(PROBLEM REQUIREMENTS): Write down exactly the lines of the records below, beginning with the first and ending with the line that includes "You are a GUI".

(INFORMATION SUPPLIED):
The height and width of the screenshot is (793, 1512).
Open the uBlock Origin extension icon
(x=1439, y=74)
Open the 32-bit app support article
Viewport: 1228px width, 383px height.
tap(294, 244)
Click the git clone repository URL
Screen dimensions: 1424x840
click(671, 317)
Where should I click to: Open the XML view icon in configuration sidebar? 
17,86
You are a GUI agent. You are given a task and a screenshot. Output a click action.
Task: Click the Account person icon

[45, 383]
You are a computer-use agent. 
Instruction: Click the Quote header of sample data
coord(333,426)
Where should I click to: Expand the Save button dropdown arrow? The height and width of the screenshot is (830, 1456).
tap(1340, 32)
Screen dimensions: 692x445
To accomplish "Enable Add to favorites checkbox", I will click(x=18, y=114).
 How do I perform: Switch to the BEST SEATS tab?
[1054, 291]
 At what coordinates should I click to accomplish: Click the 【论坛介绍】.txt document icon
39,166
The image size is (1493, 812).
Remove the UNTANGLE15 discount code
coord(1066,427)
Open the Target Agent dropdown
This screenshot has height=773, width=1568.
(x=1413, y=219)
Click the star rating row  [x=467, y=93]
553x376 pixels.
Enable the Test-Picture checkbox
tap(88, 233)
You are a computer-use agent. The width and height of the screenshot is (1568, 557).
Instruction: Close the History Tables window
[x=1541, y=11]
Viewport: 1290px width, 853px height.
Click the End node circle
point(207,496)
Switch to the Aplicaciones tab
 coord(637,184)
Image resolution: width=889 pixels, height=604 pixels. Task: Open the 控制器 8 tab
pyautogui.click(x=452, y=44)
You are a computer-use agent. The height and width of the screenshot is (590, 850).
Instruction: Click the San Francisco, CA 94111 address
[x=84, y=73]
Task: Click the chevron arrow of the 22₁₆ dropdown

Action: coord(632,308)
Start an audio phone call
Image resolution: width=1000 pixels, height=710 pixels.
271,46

(RESPONSE AREA):
The height and width of the screenshot is (793, 1512).
Open the uBlock Origin extension icon
(x=1439, y=74)
Open the 32-bit app support article
Viewport: 1228px width, 383px height.
tap(294, 244)
Click the git clone repository URL
Screen dimensions: 1424x840
click(671, 317)
Where should I click to: Open the XML view icon in configuration sidebar? 
17,86
You are a GUI agent. You are given a task and a screenshot. Output a click action.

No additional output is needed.